Which Stocks, Among S&P’s Dividend Aristocrats, Treated Investors Best in 2012?
Standard & Poor’s Dividend Aristocrats is a rarefied club. Just 10 percent of the stocks in the S&P 500 index have managed to increase their dividends for at least 25 consecutive years, and thus earn a magic ticket into the clan.
And it’s not a bad list to work off of. A long history of rising dividends typically signals a well-run company generating consistent earnings and free cash flow growth. But all too often in these income-starved times, investors focus most on a stock’s current yield. And the Aristocrats are no different than the rank and file dividend payers: chasing after yield can be a penny-wise pound-foolish strategy.
What’s most important is the total return that dividend-payers produce: the yield plus any change in the underlying price of the stock.
In 2012, the Dividend Aristocrats were a clear lesson in why current dividend yield is over-rated. The highest yielding Dividend Aristocrat, Pitney Bowes (PBI) had the worst total return. (More on the worst performers among the Dividend Aristocrats in Part Two.)
And the best performing Aristocrat has one of the lowest yields.
With just a few trading days left in 2012, Sherwin Williams (SHW) seems to have a lock on total return honors for the year among the 51 dividend aristocrats. Here are the top five – Sherwin, PPG Industries (PPG), Lowe’s (LOW), Franklin Resources (BEN) and Cincinnati Financial (CINF) -- based on year-to-date total return.
Most of Sherwin-William’s total return was price gain, as the stock’s current dividend yield is barely 1%. That’s what happens when a price rallies so fast. And yet Sherwin-Williams is exactly what you’d want from a dividend payer. It has raised its payout 152% over the past 10 years, during a stretch when inflation rose 27%. Bet you can’t say that ‘bout your bond income.
That said, it’s looking a tad late to get in on this housing-rebound story. Sherwin-William’s PE ratio has shot up to 28. That’s more than double the level of the overall S&P 500 and above its longer-term trend.
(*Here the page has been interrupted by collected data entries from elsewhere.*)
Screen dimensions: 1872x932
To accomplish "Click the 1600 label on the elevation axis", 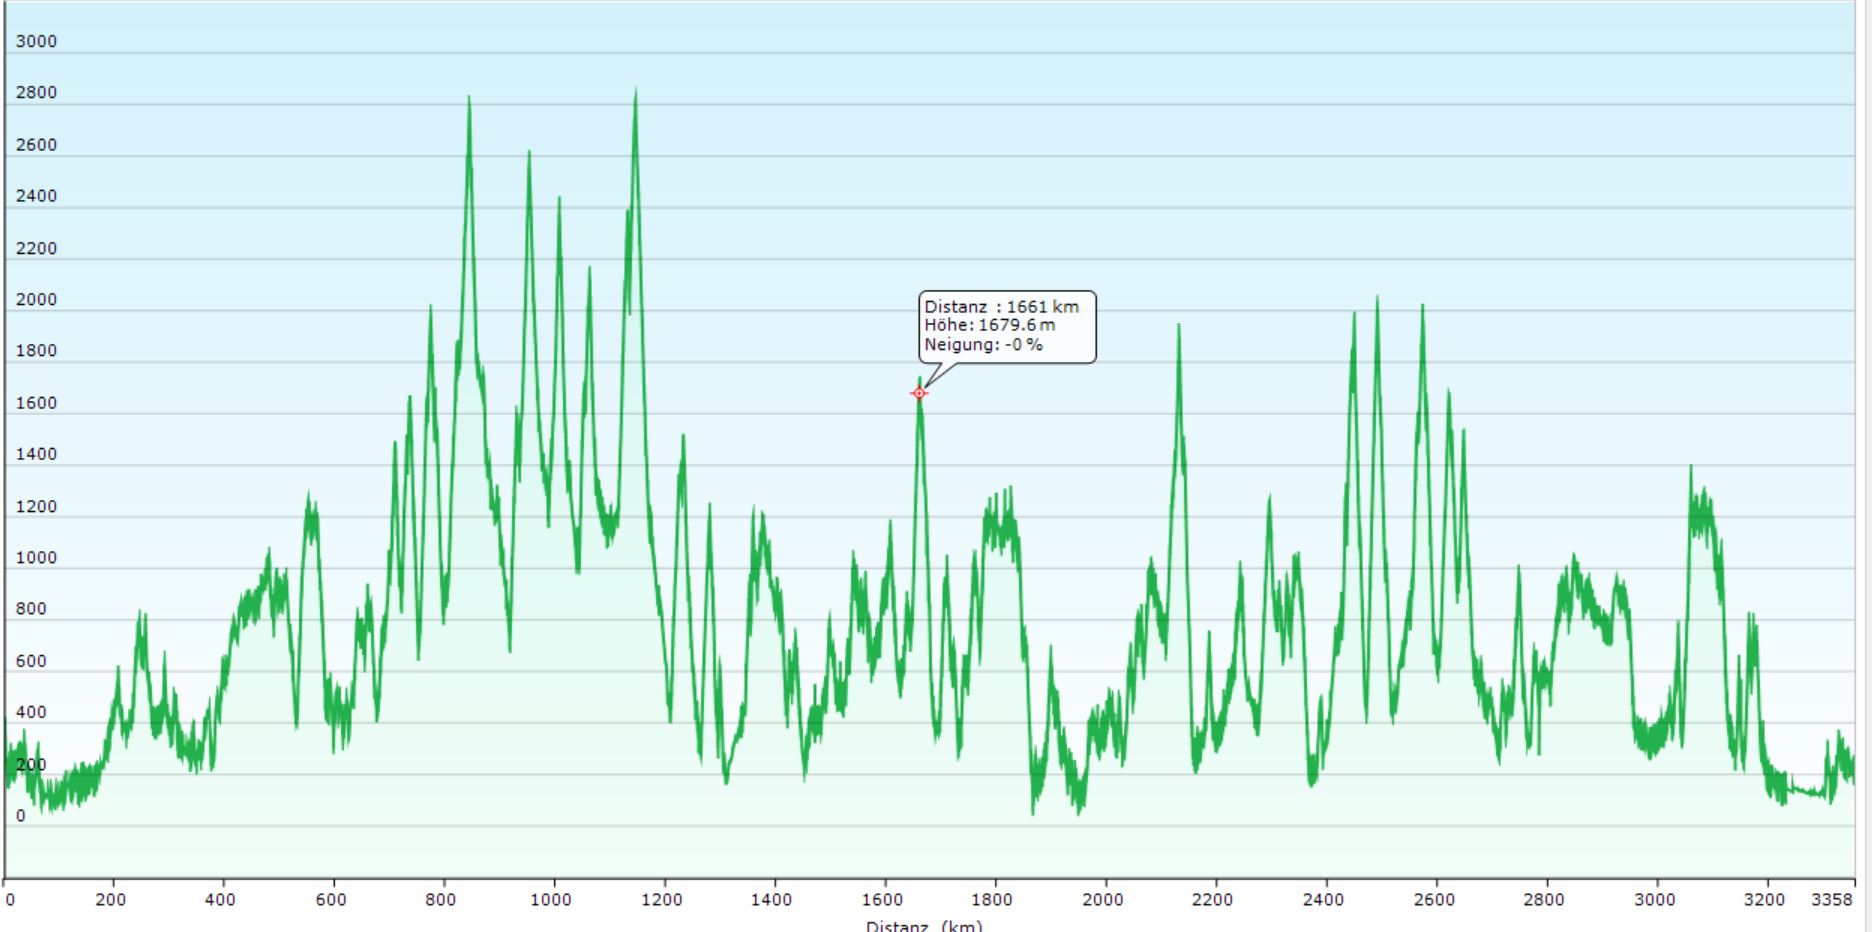I will pos(36,403).
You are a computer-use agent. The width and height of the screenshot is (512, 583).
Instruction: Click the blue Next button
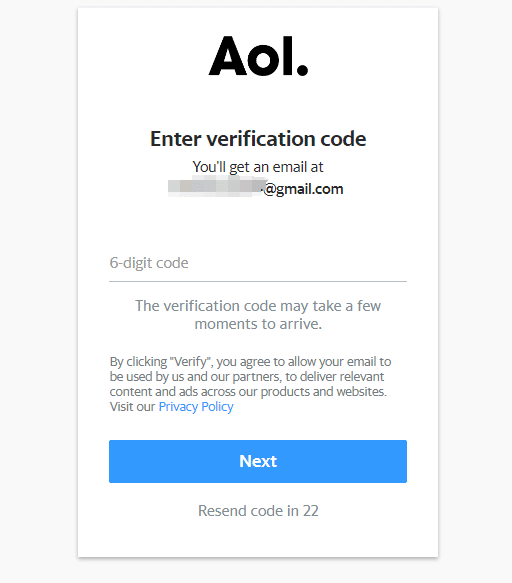pyautogui.click(x=258, y=461)
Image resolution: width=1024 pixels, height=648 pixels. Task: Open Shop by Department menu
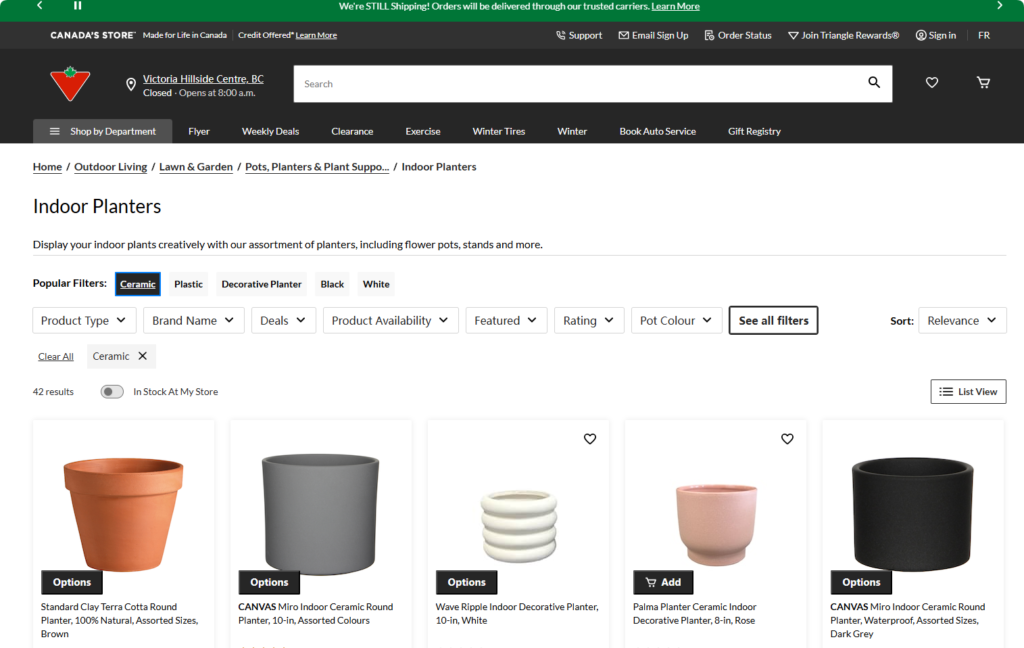tap(103, 131)
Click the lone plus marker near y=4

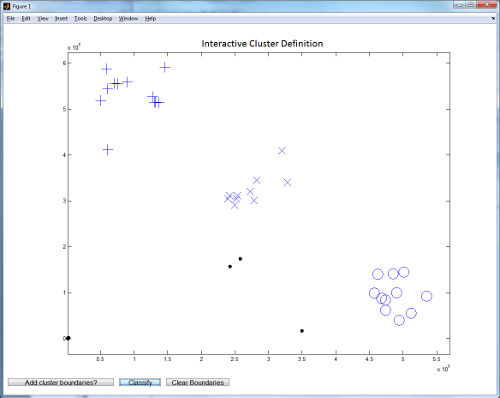tap(107, 150)
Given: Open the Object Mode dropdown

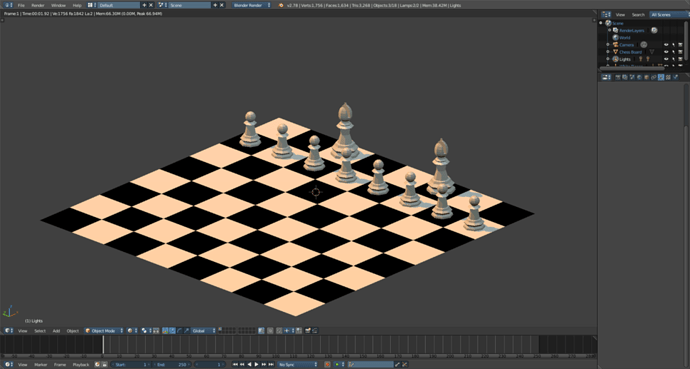Looking at the screenshot, I should 104,331.
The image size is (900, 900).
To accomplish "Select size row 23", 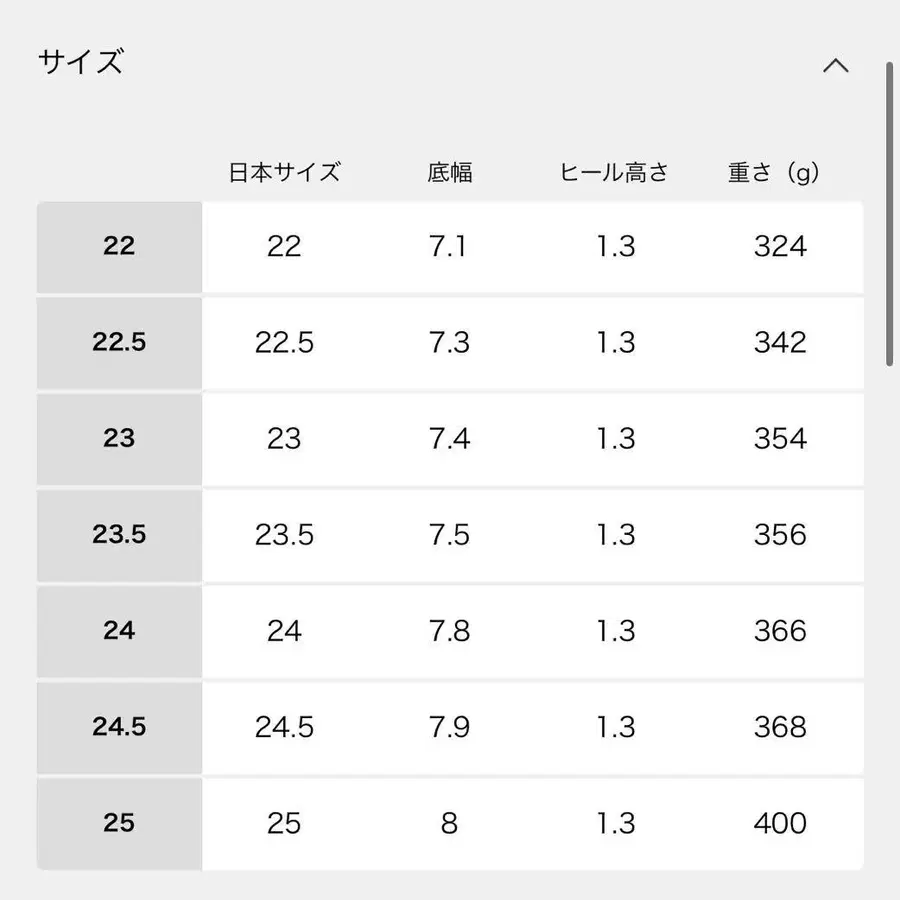I will point(119,439).
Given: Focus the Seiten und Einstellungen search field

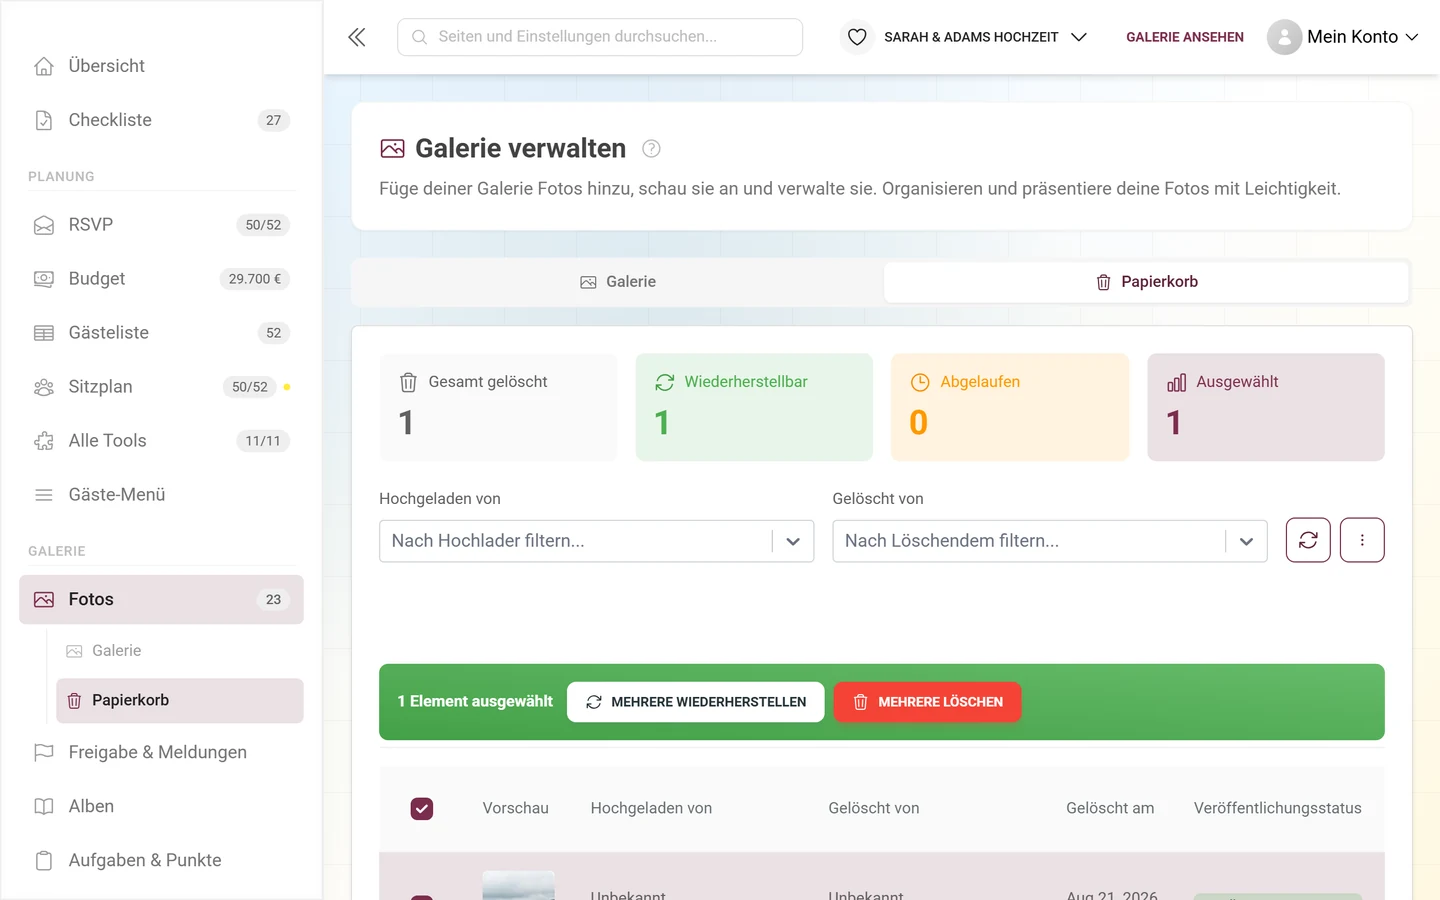Looking at the screenshot, I should (600, 37).
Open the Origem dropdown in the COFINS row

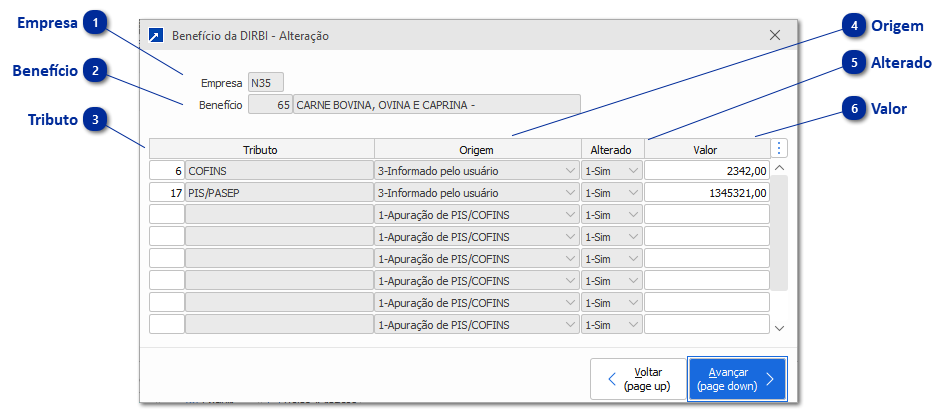570,171
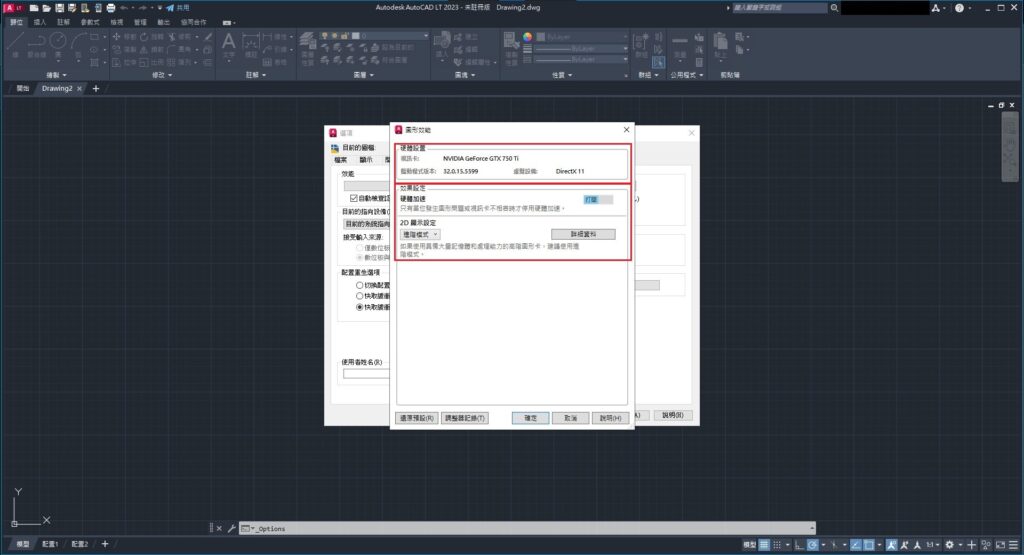Click the 詳細資料 button
1024x555 pixels.
583,234
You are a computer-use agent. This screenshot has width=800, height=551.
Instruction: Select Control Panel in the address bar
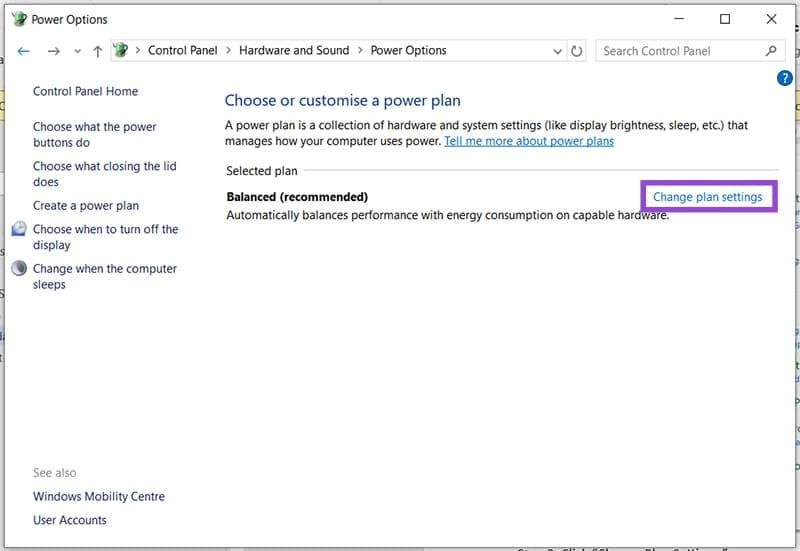(x=181, y=51)
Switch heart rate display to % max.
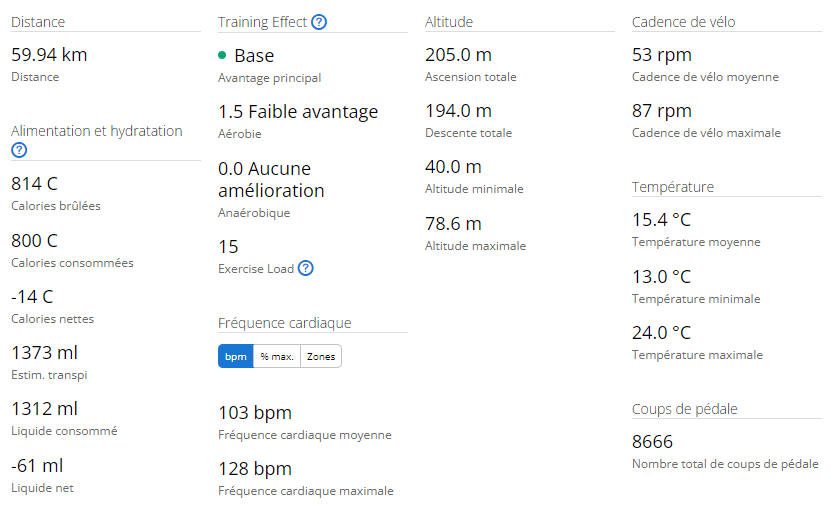The image size is (831, 511). 277,357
Same problem with Lowe’s, another 2012 Aristocrat total return standout riding the housing rebound.
Alas, the three other Aristocrats with the best total return aren’t screaming values either, with above-market PE’s.
Among Aristocrats with index-besting total returns this year, only Target’s (TGT) PE ratio remains below the index’s estimated year-end level of 13.8. Its current 2.3% dividend yield is just average, but out-size dividend growth has played a large role in producing an index-beating total return.
Carla Fried, a senior contributing editor at ycharts.com, has covered investing for more than 25 years. Her work appears in The New York Times, Bloomberg.com and Money Magazine. She can be reached at email@example.com.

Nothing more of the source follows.